Nikooienejad Amir, Wang Wenyi, Johnson Valen E
Texas A&M University.
MD Anderson Cancer Center.
Ann Appl Stat. 2020 Jun;14(2):809-828. doi: 10.1214/20-AOAS1325. Epub 2020 Jun 29.
Efficient variable selection in high dimensional cancer genomic studies is critical for discovering genes associated with specific cancer types and for predicting response to treatment. Censored survival data is prevalent in such studies.
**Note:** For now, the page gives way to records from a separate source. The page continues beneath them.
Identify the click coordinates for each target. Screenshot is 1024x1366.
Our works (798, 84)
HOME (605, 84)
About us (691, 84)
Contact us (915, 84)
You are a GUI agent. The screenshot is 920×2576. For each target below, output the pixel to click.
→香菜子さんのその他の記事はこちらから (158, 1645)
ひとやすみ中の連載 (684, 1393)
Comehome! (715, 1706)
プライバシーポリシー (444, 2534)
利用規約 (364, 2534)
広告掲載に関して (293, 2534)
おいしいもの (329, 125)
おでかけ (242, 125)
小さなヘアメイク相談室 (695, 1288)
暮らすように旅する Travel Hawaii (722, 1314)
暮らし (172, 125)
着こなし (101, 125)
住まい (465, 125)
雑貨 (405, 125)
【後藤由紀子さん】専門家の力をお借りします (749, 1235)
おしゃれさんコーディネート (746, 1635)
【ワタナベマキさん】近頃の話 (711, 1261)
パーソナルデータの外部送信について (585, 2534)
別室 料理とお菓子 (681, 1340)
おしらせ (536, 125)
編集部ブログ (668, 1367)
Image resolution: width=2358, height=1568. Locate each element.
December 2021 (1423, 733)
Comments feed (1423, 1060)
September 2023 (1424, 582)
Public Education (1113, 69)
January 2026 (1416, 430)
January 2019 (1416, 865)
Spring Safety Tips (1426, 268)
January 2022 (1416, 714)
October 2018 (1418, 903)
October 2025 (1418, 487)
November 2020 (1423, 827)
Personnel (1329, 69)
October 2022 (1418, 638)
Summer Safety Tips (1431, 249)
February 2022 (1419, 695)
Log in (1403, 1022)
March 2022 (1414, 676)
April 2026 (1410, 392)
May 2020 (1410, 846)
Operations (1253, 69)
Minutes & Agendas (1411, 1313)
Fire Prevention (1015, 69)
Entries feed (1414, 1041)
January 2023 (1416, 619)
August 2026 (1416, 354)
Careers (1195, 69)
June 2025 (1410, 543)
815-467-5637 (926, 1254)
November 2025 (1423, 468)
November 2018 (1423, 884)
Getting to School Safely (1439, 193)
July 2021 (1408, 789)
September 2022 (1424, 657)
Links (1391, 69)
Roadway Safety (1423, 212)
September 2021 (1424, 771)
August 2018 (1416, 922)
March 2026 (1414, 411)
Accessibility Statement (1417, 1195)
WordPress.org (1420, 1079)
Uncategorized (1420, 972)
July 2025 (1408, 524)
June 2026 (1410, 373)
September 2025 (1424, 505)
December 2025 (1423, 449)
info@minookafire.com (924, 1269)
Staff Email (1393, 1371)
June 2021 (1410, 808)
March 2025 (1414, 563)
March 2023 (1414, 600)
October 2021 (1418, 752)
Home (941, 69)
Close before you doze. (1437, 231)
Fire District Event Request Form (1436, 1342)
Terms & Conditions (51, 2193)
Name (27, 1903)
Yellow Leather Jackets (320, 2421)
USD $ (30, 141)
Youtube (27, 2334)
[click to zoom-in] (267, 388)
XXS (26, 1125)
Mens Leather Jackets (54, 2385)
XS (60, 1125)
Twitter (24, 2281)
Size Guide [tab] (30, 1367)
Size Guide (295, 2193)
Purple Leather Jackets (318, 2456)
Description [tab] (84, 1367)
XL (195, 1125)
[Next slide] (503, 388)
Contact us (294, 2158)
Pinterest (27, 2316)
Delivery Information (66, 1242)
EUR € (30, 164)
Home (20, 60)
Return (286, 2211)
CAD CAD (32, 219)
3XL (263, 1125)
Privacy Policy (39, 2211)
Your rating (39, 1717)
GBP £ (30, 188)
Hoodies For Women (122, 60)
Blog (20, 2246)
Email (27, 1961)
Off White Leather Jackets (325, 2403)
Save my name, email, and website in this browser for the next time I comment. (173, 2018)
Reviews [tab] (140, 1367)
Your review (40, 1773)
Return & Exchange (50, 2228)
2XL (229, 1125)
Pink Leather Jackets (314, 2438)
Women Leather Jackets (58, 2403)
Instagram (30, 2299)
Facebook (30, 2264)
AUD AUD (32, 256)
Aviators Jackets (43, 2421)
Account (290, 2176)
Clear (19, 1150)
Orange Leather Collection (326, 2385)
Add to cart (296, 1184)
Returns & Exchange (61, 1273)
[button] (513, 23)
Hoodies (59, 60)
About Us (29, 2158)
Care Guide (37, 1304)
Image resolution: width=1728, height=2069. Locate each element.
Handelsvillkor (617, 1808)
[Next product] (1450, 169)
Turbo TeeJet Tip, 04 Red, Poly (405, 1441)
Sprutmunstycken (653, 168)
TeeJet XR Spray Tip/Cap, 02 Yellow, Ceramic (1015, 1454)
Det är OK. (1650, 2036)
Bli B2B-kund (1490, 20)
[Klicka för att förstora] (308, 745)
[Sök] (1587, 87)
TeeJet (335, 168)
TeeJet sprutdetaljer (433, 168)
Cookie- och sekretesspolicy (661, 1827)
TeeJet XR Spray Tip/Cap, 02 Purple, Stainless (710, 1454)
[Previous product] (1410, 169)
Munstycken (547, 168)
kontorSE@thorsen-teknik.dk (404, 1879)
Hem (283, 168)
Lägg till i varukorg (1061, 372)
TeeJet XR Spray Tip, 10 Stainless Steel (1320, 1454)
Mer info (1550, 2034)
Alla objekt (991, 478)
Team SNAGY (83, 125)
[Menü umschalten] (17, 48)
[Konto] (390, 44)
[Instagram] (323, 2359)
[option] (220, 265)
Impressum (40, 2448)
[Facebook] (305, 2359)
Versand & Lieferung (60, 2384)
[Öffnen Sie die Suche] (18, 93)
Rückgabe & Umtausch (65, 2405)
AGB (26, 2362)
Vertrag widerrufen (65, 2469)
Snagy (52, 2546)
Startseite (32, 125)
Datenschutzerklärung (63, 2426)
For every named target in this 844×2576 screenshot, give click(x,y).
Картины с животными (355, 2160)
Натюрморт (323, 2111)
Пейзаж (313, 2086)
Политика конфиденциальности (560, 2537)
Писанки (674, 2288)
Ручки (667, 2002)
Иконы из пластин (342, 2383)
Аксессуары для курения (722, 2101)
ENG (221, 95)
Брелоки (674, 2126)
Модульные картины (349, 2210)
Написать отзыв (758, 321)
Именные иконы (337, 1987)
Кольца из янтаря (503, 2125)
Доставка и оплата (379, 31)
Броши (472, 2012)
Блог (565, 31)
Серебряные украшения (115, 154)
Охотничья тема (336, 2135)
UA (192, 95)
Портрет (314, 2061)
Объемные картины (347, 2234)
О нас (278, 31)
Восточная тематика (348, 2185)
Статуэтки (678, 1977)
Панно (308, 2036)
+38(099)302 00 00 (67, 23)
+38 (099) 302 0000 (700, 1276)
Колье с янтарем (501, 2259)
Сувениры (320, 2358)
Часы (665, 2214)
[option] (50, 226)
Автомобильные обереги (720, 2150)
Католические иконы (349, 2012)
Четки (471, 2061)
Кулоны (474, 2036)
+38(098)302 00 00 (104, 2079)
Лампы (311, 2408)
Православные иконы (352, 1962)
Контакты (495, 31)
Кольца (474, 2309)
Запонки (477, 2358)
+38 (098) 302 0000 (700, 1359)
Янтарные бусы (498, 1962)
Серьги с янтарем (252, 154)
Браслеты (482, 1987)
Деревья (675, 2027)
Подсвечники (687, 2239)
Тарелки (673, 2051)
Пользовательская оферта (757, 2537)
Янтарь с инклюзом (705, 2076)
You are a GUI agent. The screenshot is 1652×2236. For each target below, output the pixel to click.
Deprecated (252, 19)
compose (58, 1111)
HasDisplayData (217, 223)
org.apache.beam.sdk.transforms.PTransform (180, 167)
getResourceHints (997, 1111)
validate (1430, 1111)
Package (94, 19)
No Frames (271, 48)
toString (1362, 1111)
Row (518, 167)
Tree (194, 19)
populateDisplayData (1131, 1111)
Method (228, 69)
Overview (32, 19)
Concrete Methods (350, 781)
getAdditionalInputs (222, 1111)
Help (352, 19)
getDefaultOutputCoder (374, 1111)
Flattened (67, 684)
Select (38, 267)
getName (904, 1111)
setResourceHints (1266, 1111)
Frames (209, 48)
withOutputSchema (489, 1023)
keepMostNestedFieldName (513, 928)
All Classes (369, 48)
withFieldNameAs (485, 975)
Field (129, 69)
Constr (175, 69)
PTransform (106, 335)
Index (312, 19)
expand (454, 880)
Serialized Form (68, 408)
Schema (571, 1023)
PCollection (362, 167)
In this article we introduce a Bayesian variable selection procedure that uses a mixture prior composed of a point mass at zero and an inverse moment prior in conjunction with the partial likelihood defined by the Cox proportional hazard model. The procedure is implemented in the R package BVSNLP, which supports parallel computing and uses a stochastic search method to explore the model space. Bayesian model averaging is used for prediction. The proposed algorithm provides better performance than other variable selection procedures in simulation studies, and appears to provide more consistent variable selection when applied to actual genomic datasets.
在高维癌症基因组研究中进行有效的变量选择对于发现与特定癌症类型相关的基因以及预测治疗反应至关重要。在这类研究中,删失生存数据很常见。在本文中,我们介绍了一种贝叶斯变量选择程序,该程序使用由零点处的点质量和逆矩先验组成的混合先验,并结合Cox比例风险模型定义的偏似然。该程序在R包BVSNLP中实现,它支持并行计算,并使用随机搜索方法来探索模型空间。贝叶斯模型平均用于预测。在模拟研究中,所提出的算法比其他变量选择程序具有更好的性能,并且在应用于实际基因组数据集时似乎能提供更一致的变量选择。